Information ::
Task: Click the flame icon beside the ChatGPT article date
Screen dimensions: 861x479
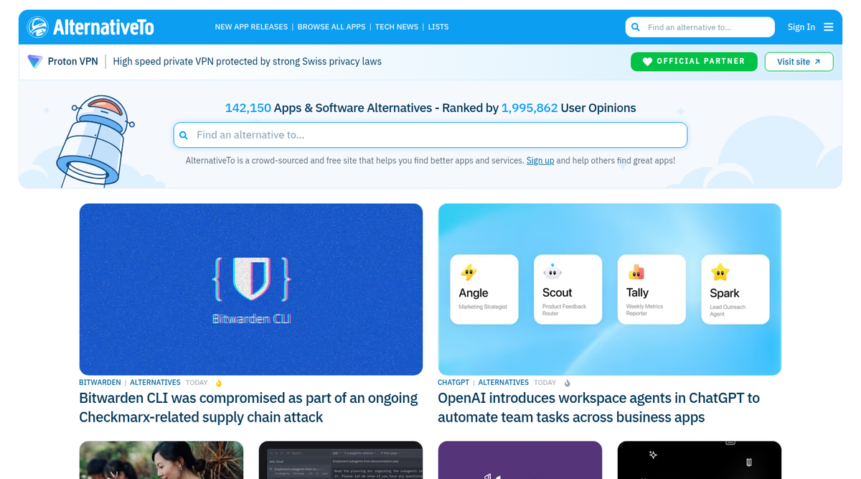Action: (x=568, y=383)
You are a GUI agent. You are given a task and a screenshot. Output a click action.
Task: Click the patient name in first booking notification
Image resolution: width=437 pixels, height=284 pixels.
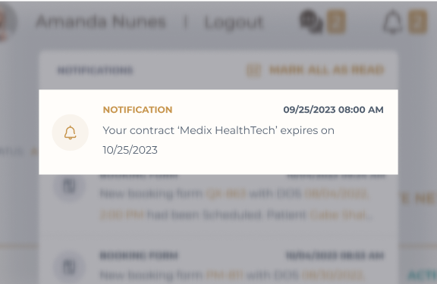pyautogui.click(x=341, y=215)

Instructions to follow :: Give the lines from the one containing "Task: Click the patient" through the last line of the material again, exactly and with no pictures, both ends included.

Output of the task ::
Task: Click the patient name in first booking notification
Image resolution: width=437 pixels, height=284 pixels.
pyautogui.click(x=341, y=215)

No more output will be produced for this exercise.